## [Exercise goal]
Retype the lines below with no changes, beginning with the first line and stopping after the line that contains "pos(433,91)".

## [Dataset records]
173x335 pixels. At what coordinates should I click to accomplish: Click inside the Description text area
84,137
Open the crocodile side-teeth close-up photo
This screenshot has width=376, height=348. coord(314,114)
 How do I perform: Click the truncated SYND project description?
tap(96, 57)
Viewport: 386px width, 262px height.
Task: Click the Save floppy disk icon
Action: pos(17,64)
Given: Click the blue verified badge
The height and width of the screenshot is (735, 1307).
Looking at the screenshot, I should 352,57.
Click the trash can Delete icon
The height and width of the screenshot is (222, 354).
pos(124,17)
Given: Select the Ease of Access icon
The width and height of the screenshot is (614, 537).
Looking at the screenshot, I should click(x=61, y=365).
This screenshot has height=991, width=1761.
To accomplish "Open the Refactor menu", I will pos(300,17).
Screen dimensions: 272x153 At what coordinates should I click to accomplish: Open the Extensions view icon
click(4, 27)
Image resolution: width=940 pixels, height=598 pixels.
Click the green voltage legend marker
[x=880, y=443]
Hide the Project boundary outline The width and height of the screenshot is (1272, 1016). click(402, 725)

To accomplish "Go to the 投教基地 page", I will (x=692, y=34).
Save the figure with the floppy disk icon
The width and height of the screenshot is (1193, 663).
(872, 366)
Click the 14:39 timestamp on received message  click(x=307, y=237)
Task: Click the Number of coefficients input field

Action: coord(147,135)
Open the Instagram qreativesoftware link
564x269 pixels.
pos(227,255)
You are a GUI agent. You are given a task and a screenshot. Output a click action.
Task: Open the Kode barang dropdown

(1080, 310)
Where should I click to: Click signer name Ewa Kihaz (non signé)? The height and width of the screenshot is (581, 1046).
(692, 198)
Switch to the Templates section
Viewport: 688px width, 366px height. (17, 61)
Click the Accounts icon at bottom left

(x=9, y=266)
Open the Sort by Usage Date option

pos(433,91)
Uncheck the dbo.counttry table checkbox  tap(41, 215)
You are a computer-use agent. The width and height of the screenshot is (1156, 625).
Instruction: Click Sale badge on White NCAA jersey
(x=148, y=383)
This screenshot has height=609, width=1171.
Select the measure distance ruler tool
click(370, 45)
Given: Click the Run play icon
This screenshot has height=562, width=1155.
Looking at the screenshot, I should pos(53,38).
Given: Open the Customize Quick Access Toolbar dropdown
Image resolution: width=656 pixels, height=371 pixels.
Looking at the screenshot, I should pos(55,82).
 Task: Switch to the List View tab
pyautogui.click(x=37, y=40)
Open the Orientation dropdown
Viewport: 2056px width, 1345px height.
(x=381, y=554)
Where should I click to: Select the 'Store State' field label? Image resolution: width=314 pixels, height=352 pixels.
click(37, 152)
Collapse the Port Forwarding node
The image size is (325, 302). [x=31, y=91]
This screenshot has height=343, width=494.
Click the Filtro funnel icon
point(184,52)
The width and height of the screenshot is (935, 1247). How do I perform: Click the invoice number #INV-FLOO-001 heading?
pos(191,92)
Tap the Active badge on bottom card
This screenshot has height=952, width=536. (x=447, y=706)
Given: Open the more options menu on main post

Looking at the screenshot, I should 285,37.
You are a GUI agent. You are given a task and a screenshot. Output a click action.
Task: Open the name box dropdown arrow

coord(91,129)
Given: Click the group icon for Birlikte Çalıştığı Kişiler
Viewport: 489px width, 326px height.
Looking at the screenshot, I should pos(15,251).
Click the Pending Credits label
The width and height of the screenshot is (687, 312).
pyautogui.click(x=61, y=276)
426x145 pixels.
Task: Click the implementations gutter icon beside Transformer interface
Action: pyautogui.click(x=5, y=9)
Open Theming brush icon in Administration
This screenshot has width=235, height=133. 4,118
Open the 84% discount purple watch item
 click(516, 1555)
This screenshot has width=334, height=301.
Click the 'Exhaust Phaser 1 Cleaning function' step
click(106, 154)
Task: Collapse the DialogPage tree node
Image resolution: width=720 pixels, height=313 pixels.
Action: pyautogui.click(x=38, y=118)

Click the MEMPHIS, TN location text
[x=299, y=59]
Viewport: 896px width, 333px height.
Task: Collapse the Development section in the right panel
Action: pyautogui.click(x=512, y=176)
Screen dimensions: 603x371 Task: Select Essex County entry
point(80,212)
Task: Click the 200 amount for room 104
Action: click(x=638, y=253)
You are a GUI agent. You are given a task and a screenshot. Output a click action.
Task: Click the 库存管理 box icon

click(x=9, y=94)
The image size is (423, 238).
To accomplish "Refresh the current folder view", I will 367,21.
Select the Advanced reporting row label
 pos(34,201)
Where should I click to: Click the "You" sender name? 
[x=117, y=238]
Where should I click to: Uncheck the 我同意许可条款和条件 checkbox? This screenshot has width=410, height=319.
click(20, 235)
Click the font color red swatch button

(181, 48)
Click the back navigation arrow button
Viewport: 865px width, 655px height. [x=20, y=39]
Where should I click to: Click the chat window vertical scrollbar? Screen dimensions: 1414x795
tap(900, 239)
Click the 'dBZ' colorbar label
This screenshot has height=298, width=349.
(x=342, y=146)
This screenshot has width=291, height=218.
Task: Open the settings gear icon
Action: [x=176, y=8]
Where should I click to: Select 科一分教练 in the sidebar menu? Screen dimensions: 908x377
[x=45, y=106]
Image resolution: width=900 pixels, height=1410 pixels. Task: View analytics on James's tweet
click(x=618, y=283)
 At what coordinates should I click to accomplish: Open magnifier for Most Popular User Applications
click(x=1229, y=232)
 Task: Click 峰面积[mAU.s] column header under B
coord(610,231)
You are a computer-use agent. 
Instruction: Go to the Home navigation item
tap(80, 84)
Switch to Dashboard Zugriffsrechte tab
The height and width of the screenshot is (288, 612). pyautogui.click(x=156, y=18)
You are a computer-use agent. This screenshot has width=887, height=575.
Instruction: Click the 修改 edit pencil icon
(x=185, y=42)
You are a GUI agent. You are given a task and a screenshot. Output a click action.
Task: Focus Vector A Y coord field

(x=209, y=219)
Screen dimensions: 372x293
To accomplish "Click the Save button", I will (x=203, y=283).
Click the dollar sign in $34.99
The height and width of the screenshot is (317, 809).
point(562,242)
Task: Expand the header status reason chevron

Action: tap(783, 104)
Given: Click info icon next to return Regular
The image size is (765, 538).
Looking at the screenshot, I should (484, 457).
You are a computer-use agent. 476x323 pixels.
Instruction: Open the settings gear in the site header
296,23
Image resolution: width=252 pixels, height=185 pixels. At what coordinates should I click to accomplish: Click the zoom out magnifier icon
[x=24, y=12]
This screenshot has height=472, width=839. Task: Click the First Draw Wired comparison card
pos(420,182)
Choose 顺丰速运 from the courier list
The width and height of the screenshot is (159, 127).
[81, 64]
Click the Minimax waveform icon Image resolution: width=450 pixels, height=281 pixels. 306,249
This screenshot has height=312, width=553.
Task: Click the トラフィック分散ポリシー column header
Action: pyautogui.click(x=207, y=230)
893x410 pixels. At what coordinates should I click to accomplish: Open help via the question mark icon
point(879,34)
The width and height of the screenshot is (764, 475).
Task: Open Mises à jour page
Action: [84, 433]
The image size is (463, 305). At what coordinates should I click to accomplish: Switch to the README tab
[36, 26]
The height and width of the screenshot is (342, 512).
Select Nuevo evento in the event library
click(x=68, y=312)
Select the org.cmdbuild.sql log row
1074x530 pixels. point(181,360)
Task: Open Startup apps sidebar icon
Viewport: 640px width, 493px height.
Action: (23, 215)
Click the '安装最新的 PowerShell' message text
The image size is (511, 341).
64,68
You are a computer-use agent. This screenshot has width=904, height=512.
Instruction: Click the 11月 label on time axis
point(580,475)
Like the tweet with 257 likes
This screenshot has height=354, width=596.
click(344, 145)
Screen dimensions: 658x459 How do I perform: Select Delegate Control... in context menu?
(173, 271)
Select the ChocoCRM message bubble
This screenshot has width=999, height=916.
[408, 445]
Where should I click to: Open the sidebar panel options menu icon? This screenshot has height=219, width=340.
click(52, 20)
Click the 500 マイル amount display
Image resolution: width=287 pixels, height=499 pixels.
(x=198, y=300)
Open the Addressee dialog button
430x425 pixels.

## [Task output]
173x335 pixels. At what coordinates should I click to accomplish: Click inside the Description text area
84,137
Open the crocodile side-teeth close-up photo
This screenshot has width=376, height=348. coord(314,114)
 How do I perform: Click the truncated SYND project description?
tap(96, 57)
Viewport: 386px width, 262px height.
Task: Click the Save floppy disk icon
Action: pos(17,64)
Given: Click the blue verified badge
The height and width of the screenshot is (735, 1307).
Looking at the screenshot, I should 352,57.
Click the trash can Delete icon
The height and width of the screenshot is (222, 354).
pos(124,17)
Given: Select the Ease of Access icon
The width and height of the screenshot is (614, 537).
Looking at the screenshot, I should click(x=61, y=365).
This screenshot has height=991, width=1761.
To accomplish "Open the Refactor menu", I will pos(300,17).
Screen dimensions: 272x153 At what coordinates should I click to accomplish: Open the Extensions view icon
click(4, 27)
Image resolution: width=940 pixels, height=598 pixels.
Click the green voltage legend marker
[x=880, y=443]
Hide the Project boundary outline The width and height of the screenshot is (1272, 1016). click(402, 725)

To accomplish "Go to the 投教基地 page", I will (x=692, y=34).
Save the figure with the floppy disk icon
The width and height of the screenshot is (1193, 663).
(872, 366)
Click the 14:39 timestamp on received message  click(x=307, y=237)
Task: Click the Number of coefficients input field

Action: coord(147,135)
Open the Instagram qreativesoftware link
564x269 pixels.
pos(227,255)
You are a GUI agent. You are given a task and a screenshot. Output a click action.
Task: Open the Kode barang dropdown

(1080, 310)
Where should I click to: Click signer name Ewa Kihaz (non signé)? The height and width of the screenshot is (581, 1046).
(692, 198)
Switch to the Templates section
Viewport: 688px width, 366px height. (17, 61)
Click the Accounts icon at bottom left

(x=9, y=266)
Open the Sort by Usage Date option

pos(433,91)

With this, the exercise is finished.